Leur père les exhortait à ne pas croire ces histoires. « Il nous a dit : vous autres, un jour, vous allez écrire notre côté de l’histoire, vous allez parler pour nous autres même », se souvient Konrad Sioui.
ENFANT PRÉCOCE
Déjà vers sept ou huit ans, Konrad Sioui s’intéressait à la politique. Il se glissait en cachette dans les jubés de la salle du conseil où se réunissaient les chefs. Ensuite, il rapportait à sa mère ce qu’il avait entendu. « Les gens du village se souviennent encore de ça », dit-il avec le sourire.
Venu au monde sur la réserve voisine, il a passé beaucoup de temps le long de la « track de chemin de fer » qui faisait le lien avec Wendake. Ses frères et lui allaient visiter leur grand-mère adorée, moments qui demeurent parmi les plus beaux souvenirs de sa vie.

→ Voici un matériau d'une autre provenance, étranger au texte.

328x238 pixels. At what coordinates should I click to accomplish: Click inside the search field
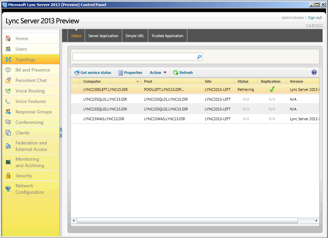tap(135, 56)
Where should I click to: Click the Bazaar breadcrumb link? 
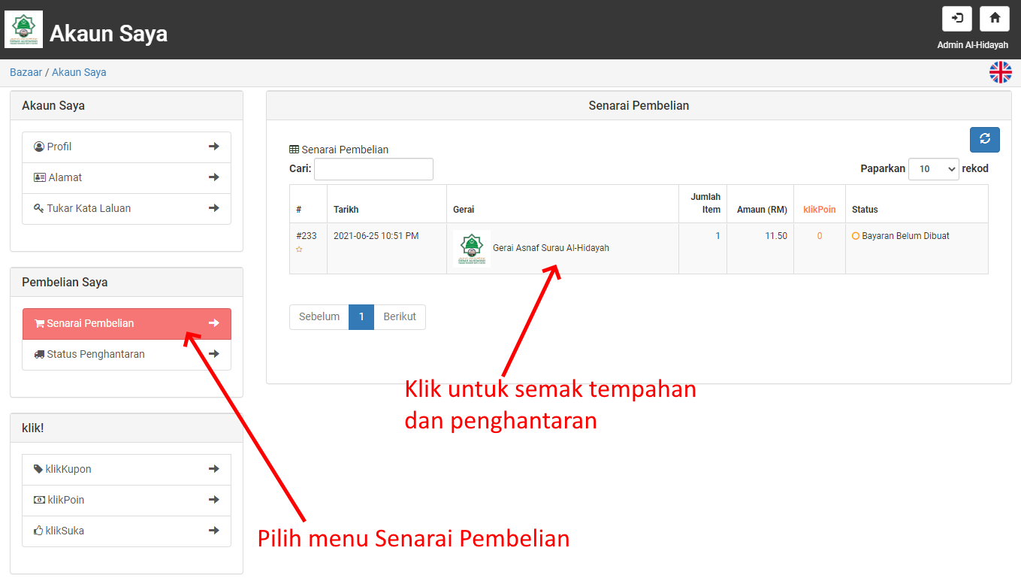(26, 72)
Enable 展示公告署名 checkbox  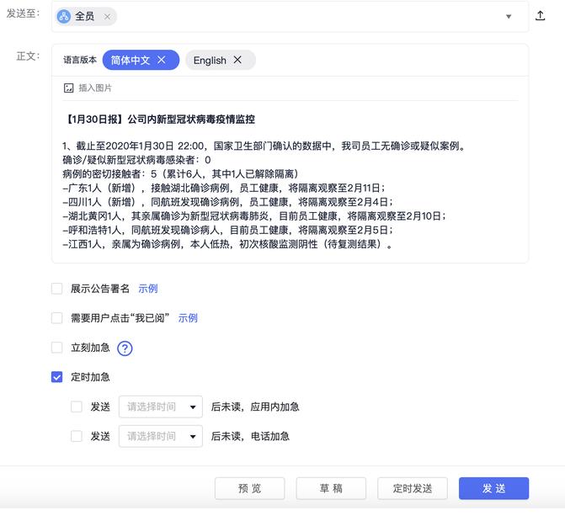pyautogui.click(x=57, y=289)
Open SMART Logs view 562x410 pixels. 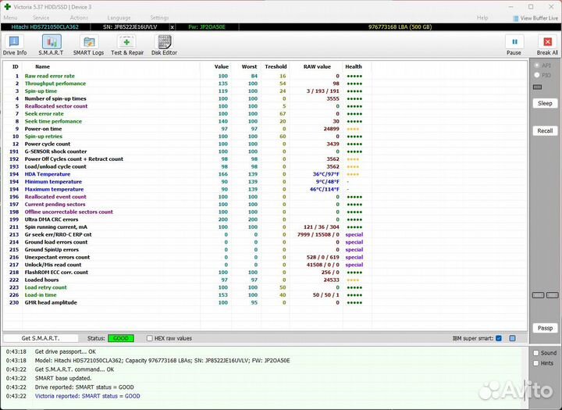88,45
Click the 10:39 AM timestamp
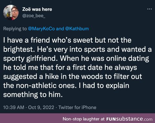Viewport: 155px width, 123px height. click(x=14, y=108)
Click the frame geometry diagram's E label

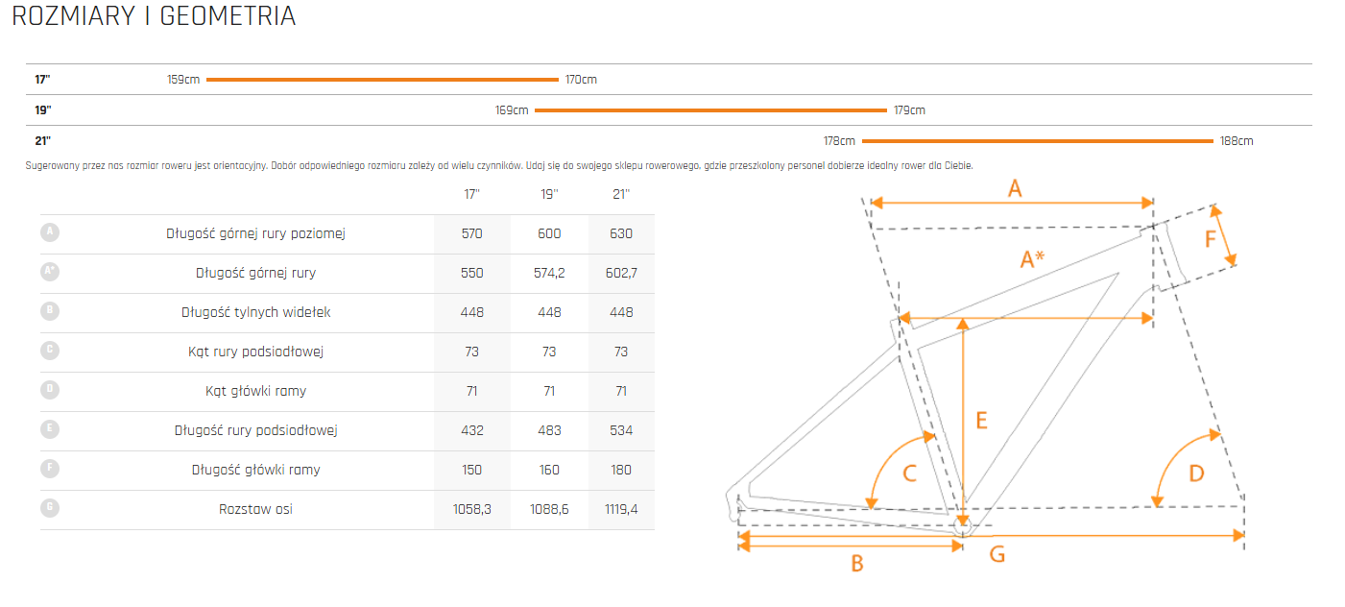tap(981, 420)
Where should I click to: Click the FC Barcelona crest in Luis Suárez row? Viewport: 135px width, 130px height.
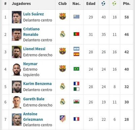coord(62,17)
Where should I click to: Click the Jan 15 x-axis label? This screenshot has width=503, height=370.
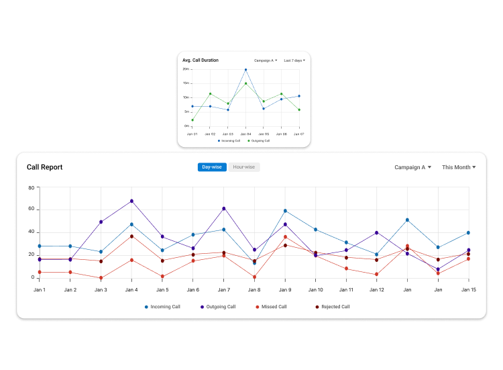pos(468,289)
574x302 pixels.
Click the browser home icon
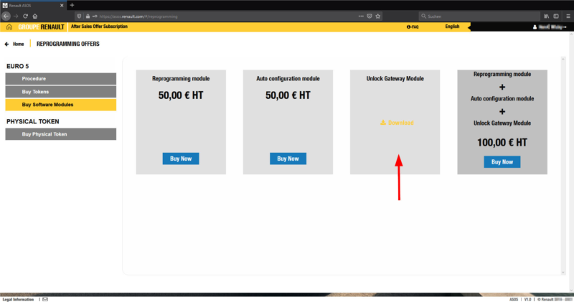(34, 16)
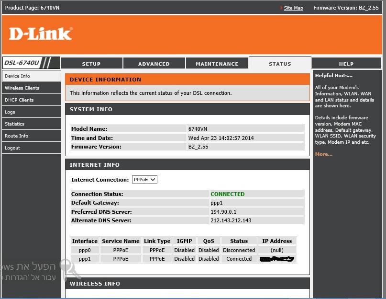Viewport: 386px width, 299px height.
Task: Click the ppp0 interface row cell
Action: (85, 250)
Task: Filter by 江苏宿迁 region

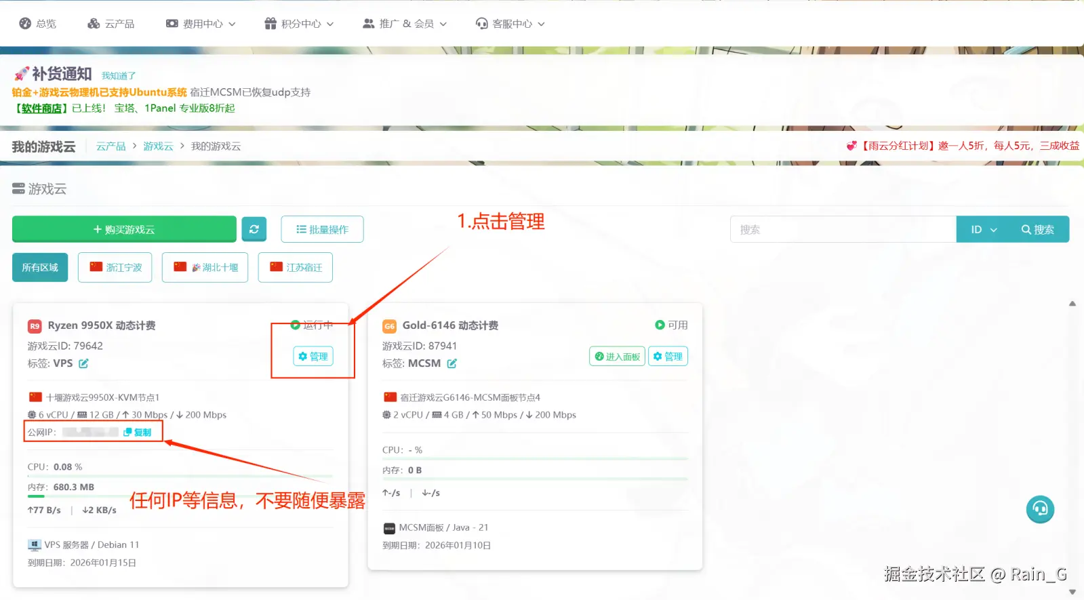Action: pos(296,267)
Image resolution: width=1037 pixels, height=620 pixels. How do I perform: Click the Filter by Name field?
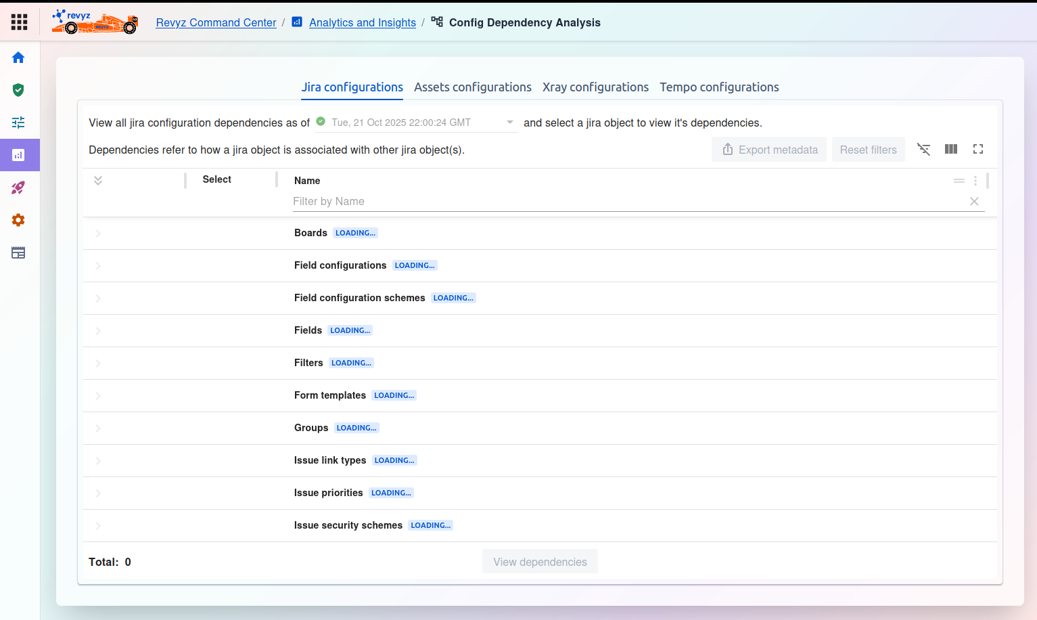(629, 202)
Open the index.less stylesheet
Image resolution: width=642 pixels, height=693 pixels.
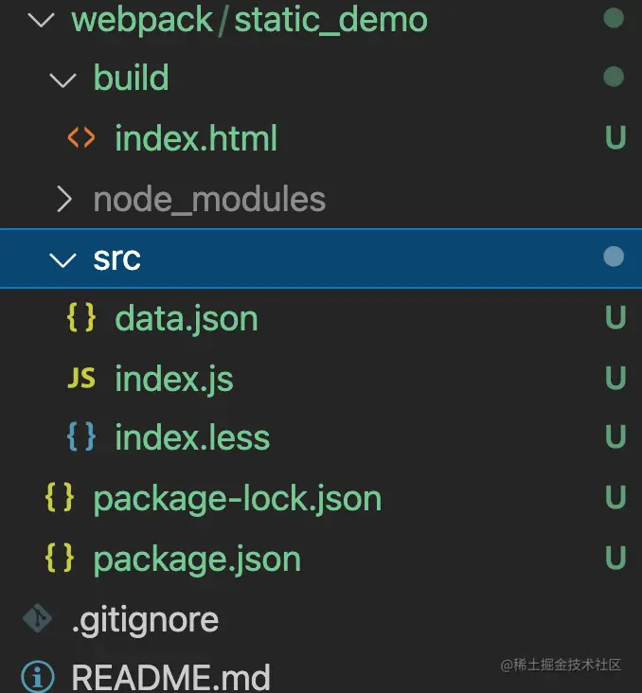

« On allait chez ma grand-mère maternelle, et on revenait chez nos parents. Nos chiens nous traînaient dans des attelages, on était en mocassins tout le temps. On a fait notre jeunesse comme ça. On était tellement bien, on l’aimait notre grand-mère, et elle nous aimait. »
GRAVE ACCIDENT
Le jeune homme a ensuite appris tôt à être reconnaissant envers la vie. Après un voyage en Alaska avec deux de ses frères – ils rêvaient de découvrir le Yukon et l’alaska –, il s’est cassé le cou lorsqu’un arbre lui est tombé dessus. Il a passé six mois dans le plâtre, a été paralysé, et a fini par s’en sortir à peu près indemne. « J’aurais pu être paraplégique, dit-il. Après, je ne me suis jamais plaint de grand-chose. »
Il a ensuite fait des études en anthropologie à l’université Laval, « une belle base pour saisir toutes les écoles de pensée ». Il a ensuite travaillé au gouvernement fédéral et a complété une maîtrise à L’ÉNAP. « J’aime me nourrir intellectuellement, remarque-t-il, j’ai toujours lu beaucoup. »
À 31 ans, il a siégé comme chef régional de l’assemblée des Premières Nations du Québec et du Labrador, et ce, pendant huit ans. Il a joué un rôle de premier plan quant à la question constitutionnelle canadienne, en présidant une commission d’enquête sur les droits autochtones. Il a aussi été, pendant huit ans, représentant à Genève de l’assemblée des Premières Nations.
JUSQU’EN COUR SUPRÊME
Mais la raison pour laquelle il a aspiré à devenir Grand chef, c’est précisément afin de poursuivre ce qu’il identifie comme « la bataille de sa vie ». Il souhaite continuer à protéger les droits historiques issus de traités constitutionnels et territoriaux de la nation huronne-wendat.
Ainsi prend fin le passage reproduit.